Grossman Ensemble project sparks surge of creative energy

Grossman Ensemble

By Nancy Malitz for Classical Voice North America

Marking a new era in new music for this city of proud musical institutions, December 2018 brought the formal debut of the Grossman Ensemble as a contemporary sinfonietta comprising thirteen nationally known, entrepreneurially minded, award-winning instrumentalists who have made a commitment to collaborate with a dozen or more composers each season. To best serve the composers in the development, performance, and recording of numerous world premieres, the instrumentalists have also agreed – almost unbelievably in this freelance world – to attend every rehearsal throughout a prolonged process that allows (get this) no subs.

The project is made possible by a gift from the Sanford J. Grossman Charitable Trust, and it is the beating heart of the University of Chicago’s recently established Chicago Center for Contemporary Composition (CCCC), founded and directed by Augusta Read Thomas. The University of Chicago professor is unique among the world’s most prominent living composers for the consistent attention she devotes to projects on the broad behalf of other composers and curious listeners. The envisioning is not only meticulous in detail (“No subs!”), but also breathtakingly big in scope.

Few in Chicago’s music scene will forget Thomas’ 2016 brainchild, the Ear Taxi Festival, which promised listeners a “joy ride for the ears” in a citywide, free-to-roam multiplex of concerts featuring 300 musicians playing the music of 88 composers, with 54 world premieres in a flat-out jubilee of fearless celebration. The CCCC project is even more dizzying than Ear Taxi conceptually, in that the sinfonietta centerpiece is funded for fifteen years from start-up.

“The Grossman Ensemble really goes back to Ralph Shapey’s vision for the Contemporary Chamber Players,” said Thomas in an interview during the rehearsal process. “Ralph founded that group in 1964 and ran it for decades on campus in the belief that rather than just paying an ensemble to fly in on tour, it was better to build our own ensemble and play our own repertoire, written for it by the greatest composers of our time. When I took this whole concept to the local musicians, they were thrilled by the idea, saying ‘This is what I want to do with my life.’ It has been inspiring to see just how good they really are.”

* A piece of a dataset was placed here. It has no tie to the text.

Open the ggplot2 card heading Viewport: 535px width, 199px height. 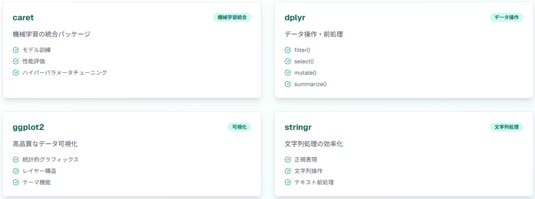[x=28, y=127]
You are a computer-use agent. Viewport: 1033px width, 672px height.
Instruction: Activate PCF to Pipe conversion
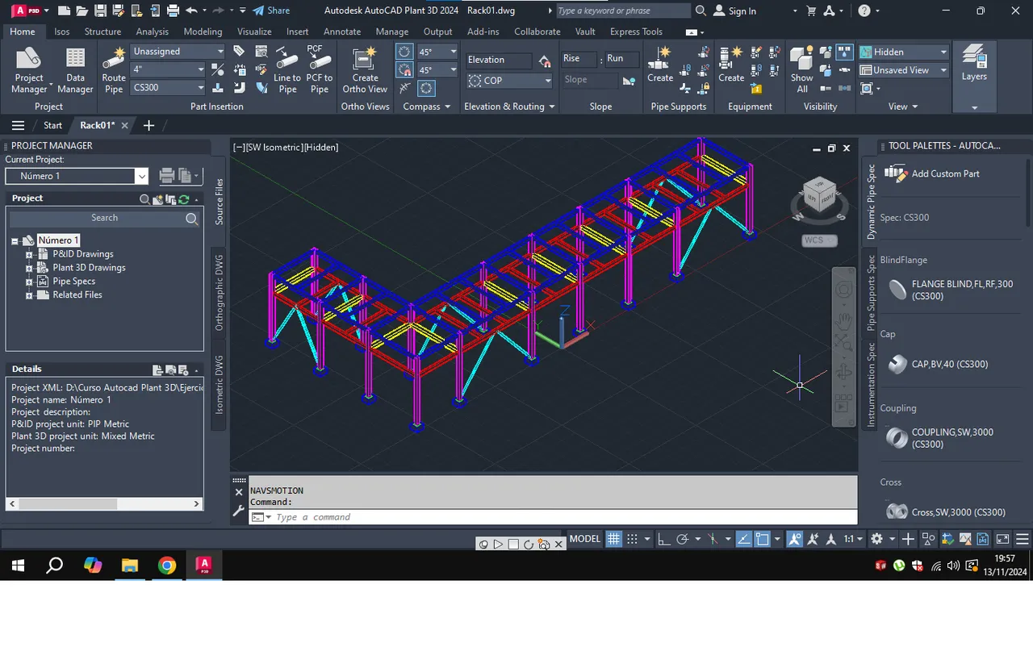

Thomas said the Grossman Ensemble will focus on what today’s composers need in order to achieve the best possible experience in bringing an ambitious work to fruition. Her idea is timely: The nation’s symphony orchestras and opera companies, so luxurious and defining of classical music in the mid-twentieth century, do limited commissioning of their own. And the traditional symphonic or operatic set-up may not always be the most flexible fit for the sound worlds that some new composers choose. Compared to traditional large ensembles, the newly configured Grossman Ensemble seems rather sporty, its high-powered modern sound driven by an engine that includes a baritone sax and two percussionists, plus harp, string quartet, piano, flute, oboe, clarinet, and horn – and gobs of electro-acoustic wherewithal.